O relator, desembargador Floriano Gomes, explicou que a medida privativa de liberdade individual pode acontecer de duas formas: mediante flagrante delito ou por meio de prévia ordem escrita da autoridade judiciária. Ele constatou que houve duas situações distintas que sujeitaram as vítimas a duas espécies de prisão provisória.

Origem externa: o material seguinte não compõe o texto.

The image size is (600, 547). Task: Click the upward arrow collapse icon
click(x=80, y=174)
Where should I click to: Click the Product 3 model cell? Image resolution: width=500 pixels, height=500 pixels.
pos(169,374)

“Ao provocarem tumulto insinuando que os servidores à disposição da Justiça Eleitoral teriam fraudado a contagem dos votos, nota-se que os candidatos foram conduzidos à presença da autoridade policial por estarem em flagrante delito pela prática do crime de desacato. O fato de o juiz ter denunciado por telefone a condução das vítimas à delegacia de Polícia, visando à lavratura do respectivo boletim de ocorrência, não caracterizou crime algum, já que a situação de flagrante delito torna desnecessária qualquer formalidade prévia”, disse.

O relator afirmou que, apesar de a prisão em flagrante não ter sido formalizada, com a lavratura do respectivo auto, a diligência em crimes de menor potencial ofensivo deixou de ser obrigatória desde a edição da Lei 9.099/95 (parágrafo único, artigo 69) que condicionou tal procedimento à impossibilidade de encaminhamento imediato do autor do fato ao juizado.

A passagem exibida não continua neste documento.